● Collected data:
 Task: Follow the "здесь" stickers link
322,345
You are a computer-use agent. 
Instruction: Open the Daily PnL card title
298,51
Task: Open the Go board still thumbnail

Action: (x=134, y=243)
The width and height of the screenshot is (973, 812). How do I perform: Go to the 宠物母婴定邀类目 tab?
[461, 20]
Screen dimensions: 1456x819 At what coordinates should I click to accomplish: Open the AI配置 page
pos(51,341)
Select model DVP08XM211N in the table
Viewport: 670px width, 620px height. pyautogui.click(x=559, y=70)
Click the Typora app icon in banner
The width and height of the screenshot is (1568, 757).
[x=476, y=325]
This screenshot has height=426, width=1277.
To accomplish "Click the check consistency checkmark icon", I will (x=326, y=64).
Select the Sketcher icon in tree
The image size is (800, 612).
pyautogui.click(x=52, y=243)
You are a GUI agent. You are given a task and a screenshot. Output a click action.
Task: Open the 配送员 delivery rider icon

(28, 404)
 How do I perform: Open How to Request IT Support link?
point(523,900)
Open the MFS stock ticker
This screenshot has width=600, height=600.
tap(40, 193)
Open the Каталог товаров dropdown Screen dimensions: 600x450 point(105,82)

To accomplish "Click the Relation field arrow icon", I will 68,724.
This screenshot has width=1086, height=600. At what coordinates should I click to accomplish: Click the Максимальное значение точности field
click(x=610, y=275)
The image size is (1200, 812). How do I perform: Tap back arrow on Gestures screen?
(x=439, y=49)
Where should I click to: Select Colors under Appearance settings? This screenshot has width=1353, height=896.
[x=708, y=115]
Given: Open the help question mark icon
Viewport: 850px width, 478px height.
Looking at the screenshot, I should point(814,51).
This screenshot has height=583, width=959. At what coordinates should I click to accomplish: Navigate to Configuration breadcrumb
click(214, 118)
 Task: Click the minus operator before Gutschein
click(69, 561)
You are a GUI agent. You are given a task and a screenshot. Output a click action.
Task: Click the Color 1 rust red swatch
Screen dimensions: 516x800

● Instructions to follow: Through the last line of the entries above, beginning at the line containing "Task: Open the 配送员 delivery rider icon", transcribe each line exactly, both ends included and nothing more.

● Answer to this task:
Task: Open the 配送员 delivery rider icon

(28, 404)
 How do I perform: Open How to Request IT Support link?
point(523,900)
Open the MFS stock ticker
This screenshot has width=600, height=600.
tap(40, 193)
Open the Каталог товаров dropdown Screen dimensions: 600x450 point(105,82)

To accomplish "Click the Relation field arrow icon", I will 68,724.
This screenshot has width=1086, height=600. At what coordinates should I click to accomplish: Click the Максимальное значение точности field
click(x=610, y=275)
The image size is (1200, 812). How do I perform: Tap back arrow on Gestures screen?
(x=439, y=49)
Where should I click to: Select Colors under Appearance settings? This screenshot has width=1353, height=896.
[x=708, y=115]
Given: Open the help question mark icon
Viewport: 850px width, 478px height.
Looking at the screenshot, I should point(814,51).
This screenshot has height=583, width=959. At what coordinates should I click to accomplish: Navigate to Configuration breadcrumb
click(214, 118)
 Task: Click the minus operator before Gutschein
click(69, 561)
You are a GUI agent. You are given a task and a screenshot. Output a click action.
Task: Click the Color 1 rust red swatch
Screen dimensions: 516x800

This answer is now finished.